Thursday, April 24, 2014

The Memorabilia Of WWE Legends House

It should come as no surprise to anyone that a show like WWE Legends House is right up my alley.  While no big devotee of the "reality" television boom of the last fifteen odd years, I've never made it much of a secret that I am a fan of the stars of wrestling's past.  Giving some of those stars the chance to shine once more in a setting that highlights the often quirky personalities of these past titans?  I'm there.

As soon as WWE Network was announced, Legends House promos started rolling.  After all, the show had been filmed two years earlier and was finally going to see the light of distribution.  I'll be the first to admit that the initial "teaser" look at the show appeared less than promising.  Sure, everyone expected normal reality show hijinks paired with wrestling legends, but for whatever reason the preview felt underwhelming.  The novelty of seeing these men as they appear today was nonexistent for someone like myself who sees them regularly on the convention circuit.  Would there be another hook to Legends House?

With Rowdy Roddy Piper, Jimmy Hart, Pat Patterson, Mean Gene Okerlund, Tony Atlas, Hillbilly Jim, Hacksaw Jim Duggan, and Howard Finkel all under one roof, the answer could only be "yes."  Thus far, the show has been an entertaining mix of humor, drama, and cabbage rolls.  Viewers are already debating as to which of the legends will be standouts and which will cause the most trouble during the group's stay in the former Palm Springs estate of "Marx Brother" Harpo Marx.

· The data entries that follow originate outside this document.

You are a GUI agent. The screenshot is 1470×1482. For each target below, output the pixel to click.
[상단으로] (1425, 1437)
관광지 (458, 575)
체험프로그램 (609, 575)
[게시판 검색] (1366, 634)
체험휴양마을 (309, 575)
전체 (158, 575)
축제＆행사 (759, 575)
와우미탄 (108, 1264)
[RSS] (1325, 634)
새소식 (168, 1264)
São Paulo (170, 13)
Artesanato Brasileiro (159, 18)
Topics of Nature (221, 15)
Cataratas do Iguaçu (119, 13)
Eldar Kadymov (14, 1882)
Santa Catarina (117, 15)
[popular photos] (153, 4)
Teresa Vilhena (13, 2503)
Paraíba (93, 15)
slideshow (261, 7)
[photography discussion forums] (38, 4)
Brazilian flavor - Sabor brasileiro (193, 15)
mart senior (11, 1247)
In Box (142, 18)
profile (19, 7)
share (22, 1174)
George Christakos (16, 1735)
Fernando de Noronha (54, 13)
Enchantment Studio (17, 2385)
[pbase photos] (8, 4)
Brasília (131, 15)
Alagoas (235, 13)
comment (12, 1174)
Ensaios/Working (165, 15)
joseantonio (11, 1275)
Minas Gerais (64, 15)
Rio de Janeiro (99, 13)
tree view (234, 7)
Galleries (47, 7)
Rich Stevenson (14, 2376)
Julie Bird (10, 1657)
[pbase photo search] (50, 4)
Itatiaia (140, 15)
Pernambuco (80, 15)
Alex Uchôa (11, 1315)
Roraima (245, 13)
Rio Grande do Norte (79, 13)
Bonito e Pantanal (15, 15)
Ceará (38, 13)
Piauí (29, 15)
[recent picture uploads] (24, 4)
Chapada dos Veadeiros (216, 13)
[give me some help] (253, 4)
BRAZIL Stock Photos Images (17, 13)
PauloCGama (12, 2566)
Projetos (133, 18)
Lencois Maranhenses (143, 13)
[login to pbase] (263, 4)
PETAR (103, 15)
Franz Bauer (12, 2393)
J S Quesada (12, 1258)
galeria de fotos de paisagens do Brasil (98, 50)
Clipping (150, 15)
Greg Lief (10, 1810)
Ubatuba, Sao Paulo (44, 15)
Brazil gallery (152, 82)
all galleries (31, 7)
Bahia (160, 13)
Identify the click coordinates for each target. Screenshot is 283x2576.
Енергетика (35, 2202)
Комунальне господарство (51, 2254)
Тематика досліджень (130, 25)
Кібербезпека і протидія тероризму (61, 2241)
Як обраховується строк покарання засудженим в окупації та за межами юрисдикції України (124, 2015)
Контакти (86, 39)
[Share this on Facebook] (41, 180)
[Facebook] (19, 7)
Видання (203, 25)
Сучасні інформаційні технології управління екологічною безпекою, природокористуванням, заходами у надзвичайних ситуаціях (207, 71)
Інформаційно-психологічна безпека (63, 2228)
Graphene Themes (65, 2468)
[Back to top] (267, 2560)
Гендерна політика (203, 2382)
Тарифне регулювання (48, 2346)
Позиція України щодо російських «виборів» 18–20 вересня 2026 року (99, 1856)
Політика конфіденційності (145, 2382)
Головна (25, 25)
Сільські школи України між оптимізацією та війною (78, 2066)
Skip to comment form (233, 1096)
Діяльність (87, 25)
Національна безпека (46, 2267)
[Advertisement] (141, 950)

While no memorabilia from the show itself has crept up (yet), any fan is bound to get nostalgic with these eight legends.  Only one (Patterson) never had an action figure, but others like Piper and Duggan more than make up for that.  Great portraits hang above each legends themed bed area, but what other items could've been placed in the house?

The first legend to arrive at the house was "Mr. USA" Tony Atlas.  The strongman immediately noted that he is known for press slamming Hulk Hogan.  This is indeed fact, and one of these moments was immortalized on the cover of Pro Wrestling Illustrated back in August of 1981.  Atlas loves seeing and discussing merchandise that included him, but he has always seemed especially proud of this PWI cover.  He often adds the story that this particular photo was the sculptors reference while designing the Slammy Award trophy.  Truth or fiction, it is still an impressive shot from wrestling's past.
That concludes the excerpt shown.